Most people get only two arms. Mary Theresa Archbold has gone through about 30.

The theater and improvisation performer was born without the lower half of her left arm and has dealt with almost as many prosthetics as she has absurd situations because of her prosthetics.

The challenges and quirks of life without an one hand are captured in the semiautobiographical sketch comedy revue, "Jazz Hands: Tales of a One-Armed Woman," which comes to the Manitou Art Theater this week. The show is written and performed with her two-armed husband, Pat Shay, who grew up in Colorado Springs.

"It's kind of funny," Archbold said of growing up with 1 1/2 arms. "Finding humor in a situation that many people presume to be a tragic part for my life has given me great food for fodder."

She had to have a sense of humor as the youngest of seven children - and the only girl. As a kid, her brothers took great joy in hanging her stuffed animals from the hook she had as an arm and, of course, using it as a mock weapon.

When she upgraded from a hook to a hand, one of her brothers broke off two of her fingers. They tried everything they could think of to reattach them so their parents wouldn't find out. In a sketch based on the event, ribbon and gum won't mend it. They stick a glove over it instead.

During an audition for the musical "Anything Goes" years later, Archbold's arm flew off in the middle of a tap dance. She continued dancing and managed to reattach the arm before the end of the performance. She didn't get the part, but she does get to perform the dance onstage for "Jazz Hands" (complete with flying arm).
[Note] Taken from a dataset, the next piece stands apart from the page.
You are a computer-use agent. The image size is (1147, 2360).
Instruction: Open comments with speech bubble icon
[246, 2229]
And while the show focuses primarily on the humorous (Did you know prosthetics can make fart noises?), it also deals with the more serious side of being armless. In one scene, Shay discusses the financial aspect of his wife's prosthetic arms, which can cost as much as $15,000 to look realistic. In another, the couple contemplates having a child and whether the baby would come out with all its appendages.

"So many times the automatic reaction is pity, but it's not really a pitiable situation," Archbold said. "Everybody has something they hide in their life or with their body. Mine is just more obvious."
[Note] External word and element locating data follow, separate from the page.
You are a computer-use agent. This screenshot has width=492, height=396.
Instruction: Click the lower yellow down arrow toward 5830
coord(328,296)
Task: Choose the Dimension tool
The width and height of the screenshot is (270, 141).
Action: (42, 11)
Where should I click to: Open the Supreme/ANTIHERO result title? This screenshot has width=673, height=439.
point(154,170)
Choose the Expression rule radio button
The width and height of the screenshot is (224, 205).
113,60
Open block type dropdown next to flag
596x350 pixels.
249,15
Or not. Shay didn't realize Archbold's arm was fake until after they had already decided to go on their first date.

The two met at an improv event in Chicago in 1998 and had spent an evening laughing and talking at a bar when Archbold asked Shay, "Do you notice anything different about me?" He didn't.

"Look down," she said. He stared at her feet and her ankles - nothing. Finally, she pointed out her arm.
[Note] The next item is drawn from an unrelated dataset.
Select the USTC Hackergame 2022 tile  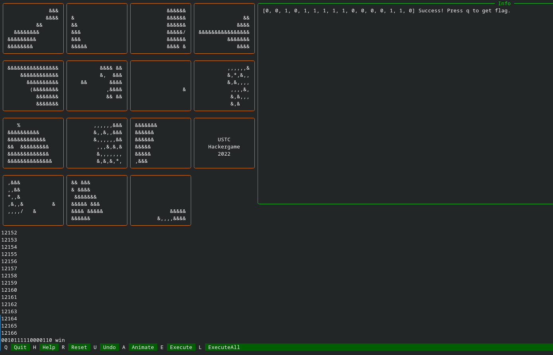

"I looked at it for a second and said, ‘OK,'" Shay recalled.

Hearing all the humorous stories about her arm over the years, Shay encouraged Archbold to turn her experiences into a solo show. But they eventually decided to collaborate when they realized that other people's reactions were half of the humor.

"This is the perfect storm of awesome. I'm going to do a show I love with the woman I love in front of the people I love," said Shay, whose sister is local opera singer Judeth Shay Burnscq.

"Jazz Hands" premiered in August 2007 at the New York International Fringe Festival, where Archbold won the Fringe Excellence Award for Outstanding Actor out of 180 performances.

"It was probably the most personally rewarding show I've done," Archbold said. "In my own way, it's coming clean with my life."Although she's a pro at concealing her disability, she has now put her arm out there for the world to see. Or if you count all the arms she currently has in rotation, she has put out all three.